Impactos alegados no setor imobiliário
A entidade afirma que a nova sistemática de cobrança aumentou de forma relevante a carga financeira sobre projetos imobiliários, em especial de médio e grande porte, acima de 3,2 milhões de reais. Segundo a tese apresentada na ação, a combinação de base de cálculo ampliada, progressividade por faixas e reajustes anuais elevou significativamente os custos de registros e de atos correlatos, afetando a previsibilidade econômica dos empreendimentos e o planejamento de longo prazo.
No debate público, representantes do setor imobiliário vêm relatando percentuais elevados de aumento nos emolumentos após as mudanças na legislação mineira, com maior impacto em empreendimentos de maior valor agregado.

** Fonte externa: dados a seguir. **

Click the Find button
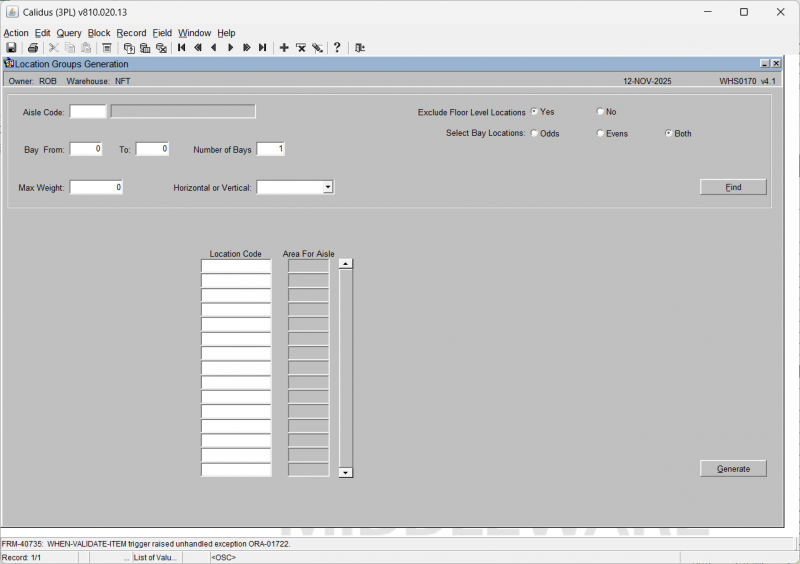The width and height of the screenshot is (800, 564). click(x=733, y=187)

A Abrainc argumenta que essa configuração tributária compromete a livre iniciativa, desorganiza o ambiente de negócios e pode repercutir sobre o acesso à moradia, especialmente em faixas de renda mais baixas, ao encarecer operações que dependem de registros formais.
O Governo de Minas, por meio da Advocacia-Geral do Estado, sustenta posição oposta. Em manifestação enviada ao STF, o órgão afirma que as alterações buscaram calibrar os emolumentos à capacidade contributiva dos usuários, ajustando os valores à dimensão econômica das operações imobiliárias e aproximando o estado de modelos adotados em outras unidades da federação. O Executivo também tem citado dados do desempenho recente do setor de construção civil, com crescimento em vendas e empregos, para rebater a alegação de inviabilização da atividade.